The presence of a rough or smooth colony phenotype in conventional agar culture has been suggested as a potential sign of pathogenicity. Several studies performed with M. abscessus2,5 and M. avium6 using in vitro and in vivo models have shown that strains producing rough colonies are pathogenic, whereas those producing a smooth variant are not. Nevertheless, these studies are limited by the small number of strains analyzed. In a preliminary report performed with a small number of clinical isolates, we found that fibroblast invasiveness was not related to the capability of a strain to cause human disease.7 Although in that experiment fibroblast invasiveness seemed to appear in strains isolated from severe disease (bacteremia), in our present study performed in a large number of strains, this preliminary result was not confirmed.

We found that smooth and rough colonies appeared as often in clinically significant strains as in non-significant ones. Therefore, the phenotype does not seem to be associated with the capacity of a strain to produce human infection. No relationship was established between clinical significance and cellular invasiveness in either cell culture model. Only 5 of the 24 clinically significant strains showed elongated microcolonies; hence this characteristic does not seem to be directly related to the capability to produce human infection.

Several experiments have demonstrated that mycobacteria can also invade epithelial cells that are non-professional phagocytes, such as HEp-2 cells.3,8 Again, our data indicate that there is no relationship between the capacity to invade HEp-2 cells and the clinical significance of the strain.

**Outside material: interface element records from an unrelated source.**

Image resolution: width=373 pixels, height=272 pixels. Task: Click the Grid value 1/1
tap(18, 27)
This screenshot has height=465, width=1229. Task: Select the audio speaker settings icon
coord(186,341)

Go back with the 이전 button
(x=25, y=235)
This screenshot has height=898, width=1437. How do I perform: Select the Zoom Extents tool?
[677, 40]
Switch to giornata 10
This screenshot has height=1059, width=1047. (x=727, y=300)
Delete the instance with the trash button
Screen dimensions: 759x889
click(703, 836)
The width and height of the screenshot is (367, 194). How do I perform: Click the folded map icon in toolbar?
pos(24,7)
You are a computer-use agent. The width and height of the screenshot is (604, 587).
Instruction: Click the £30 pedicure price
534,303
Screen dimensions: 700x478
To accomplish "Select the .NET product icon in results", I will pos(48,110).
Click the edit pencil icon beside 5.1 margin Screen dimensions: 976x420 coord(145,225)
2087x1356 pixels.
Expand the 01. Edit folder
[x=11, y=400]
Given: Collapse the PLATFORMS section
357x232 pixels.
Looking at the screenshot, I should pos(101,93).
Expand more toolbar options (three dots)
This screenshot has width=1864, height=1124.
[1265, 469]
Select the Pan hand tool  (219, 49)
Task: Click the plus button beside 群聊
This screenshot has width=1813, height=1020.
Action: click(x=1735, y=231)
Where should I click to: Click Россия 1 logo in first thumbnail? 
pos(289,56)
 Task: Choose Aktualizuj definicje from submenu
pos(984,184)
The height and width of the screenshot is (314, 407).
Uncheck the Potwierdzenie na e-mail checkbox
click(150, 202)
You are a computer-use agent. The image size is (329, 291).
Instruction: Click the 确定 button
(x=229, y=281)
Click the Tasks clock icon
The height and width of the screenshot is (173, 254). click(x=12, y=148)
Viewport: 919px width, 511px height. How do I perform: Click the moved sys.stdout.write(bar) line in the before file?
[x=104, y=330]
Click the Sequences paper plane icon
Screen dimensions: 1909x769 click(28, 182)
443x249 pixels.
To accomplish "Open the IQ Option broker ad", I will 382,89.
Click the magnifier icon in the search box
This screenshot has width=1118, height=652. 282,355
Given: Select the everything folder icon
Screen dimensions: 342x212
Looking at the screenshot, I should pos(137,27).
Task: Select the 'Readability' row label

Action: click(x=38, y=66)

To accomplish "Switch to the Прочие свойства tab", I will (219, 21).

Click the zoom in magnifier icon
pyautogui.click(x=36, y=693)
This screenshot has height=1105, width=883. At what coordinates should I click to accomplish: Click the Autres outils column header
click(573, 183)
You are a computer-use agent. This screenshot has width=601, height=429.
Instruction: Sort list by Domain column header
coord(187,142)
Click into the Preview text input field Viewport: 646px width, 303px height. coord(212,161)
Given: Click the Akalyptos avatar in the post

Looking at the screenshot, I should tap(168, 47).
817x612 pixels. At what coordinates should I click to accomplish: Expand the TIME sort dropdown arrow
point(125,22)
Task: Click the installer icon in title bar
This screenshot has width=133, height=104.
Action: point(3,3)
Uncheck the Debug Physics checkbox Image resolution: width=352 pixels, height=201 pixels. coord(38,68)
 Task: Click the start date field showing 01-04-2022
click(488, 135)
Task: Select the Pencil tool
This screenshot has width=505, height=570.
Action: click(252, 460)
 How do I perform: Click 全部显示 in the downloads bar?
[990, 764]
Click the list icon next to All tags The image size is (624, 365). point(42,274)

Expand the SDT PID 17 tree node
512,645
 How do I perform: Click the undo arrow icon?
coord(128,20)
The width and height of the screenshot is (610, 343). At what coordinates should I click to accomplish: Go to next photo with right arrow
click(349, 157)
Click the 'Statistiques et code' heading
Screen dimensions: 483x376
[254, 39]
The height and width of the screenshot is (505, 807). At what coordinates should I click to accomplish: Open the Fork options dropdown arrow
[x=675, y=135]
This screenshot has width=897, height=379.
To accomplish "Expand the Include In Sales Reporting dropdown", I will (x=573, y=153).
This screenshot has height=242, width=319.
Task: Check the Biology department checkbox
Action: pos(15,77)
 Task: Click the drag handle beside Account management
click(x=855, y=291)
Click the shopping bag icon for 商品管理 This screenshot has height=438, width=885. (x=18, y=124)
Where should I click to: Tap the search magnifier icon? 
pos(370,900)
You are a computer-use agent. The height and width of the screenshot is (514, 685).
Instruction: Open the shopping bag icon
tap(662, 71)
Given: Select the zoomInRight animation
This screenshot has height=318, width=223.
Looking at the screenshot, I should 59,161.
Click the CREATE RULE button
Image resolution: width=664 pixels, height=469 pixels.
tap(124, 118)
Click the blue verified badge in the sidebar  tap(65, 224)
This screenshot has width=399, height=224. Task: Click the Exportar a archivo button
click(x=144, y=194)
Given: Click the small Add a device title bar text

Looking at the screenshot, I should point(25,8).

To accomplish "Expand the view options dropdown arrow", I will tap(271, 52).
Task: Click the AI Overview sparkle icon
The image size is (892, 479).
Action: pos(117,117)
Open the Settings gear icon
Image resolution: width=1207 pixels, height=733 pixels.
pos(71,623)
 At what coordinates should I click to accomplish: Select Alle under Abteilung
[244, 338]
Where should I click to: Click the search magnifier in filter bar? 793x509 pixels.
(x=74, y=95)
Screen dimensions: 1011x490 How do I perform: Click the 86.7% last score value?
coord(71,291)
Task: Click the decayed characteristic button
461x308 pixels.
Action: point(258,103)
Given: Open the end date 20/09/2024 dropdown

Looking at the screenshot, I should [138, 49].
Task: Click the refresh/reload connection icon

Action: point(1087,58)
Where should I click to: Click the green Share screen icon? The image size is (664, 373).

Our study, using a large number of strains from several species, demonstrated that invasiveness for fibroblast and HEp-2 cells was not related to the clinical significance of the strains; therefore, this capability seems to be a pathogenic factor of minor importance in the development of human disease.

This study was supported by a grant from the Fondo de Investigaciones Sanitarias (FIS PI030146). Martín-de-Hijas NZ was funded by the Fundación Conchita Rábago de Jiménez Díaz. Kinnari TJ was funded by the Academy of Finland, Paulo Foundation and Proteesisäätiö Foundation.